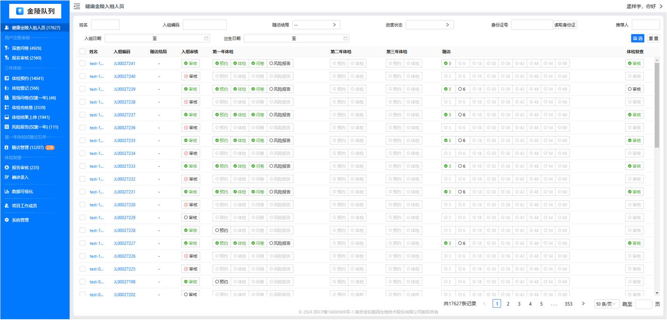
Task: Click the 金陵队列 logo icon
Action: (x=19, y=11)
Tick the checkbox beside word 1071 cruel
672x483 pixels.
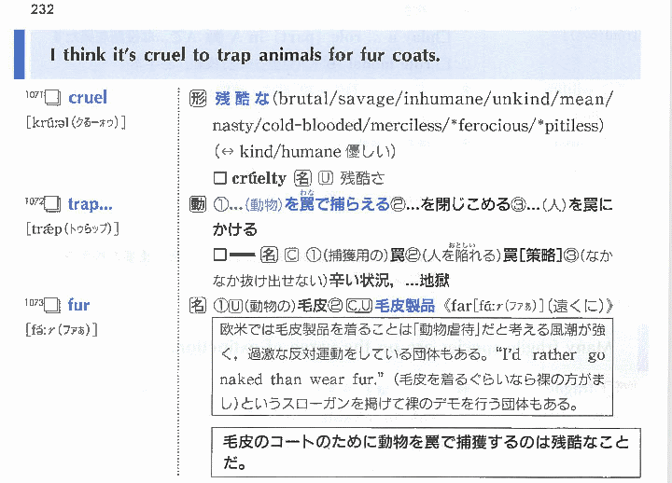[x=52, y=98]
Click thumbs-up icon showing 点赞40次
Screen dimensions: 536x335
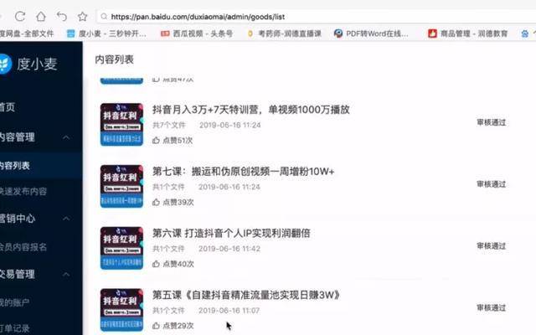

§ Given instruction
Arrange everything from the line containing "Click thumbs-up icon showing 点赞40次" down to the end of the records as a Markdown table with the columns No. and Text, giving each line a row number and omitting blank lines. Leave the pictures out of the answer.

§ Full solution
| No. | Text |
|---|---|
| 1 | Click thumbs-up icon showing 点赞40次 |
| 2 | Screen dimensions: 536x335 |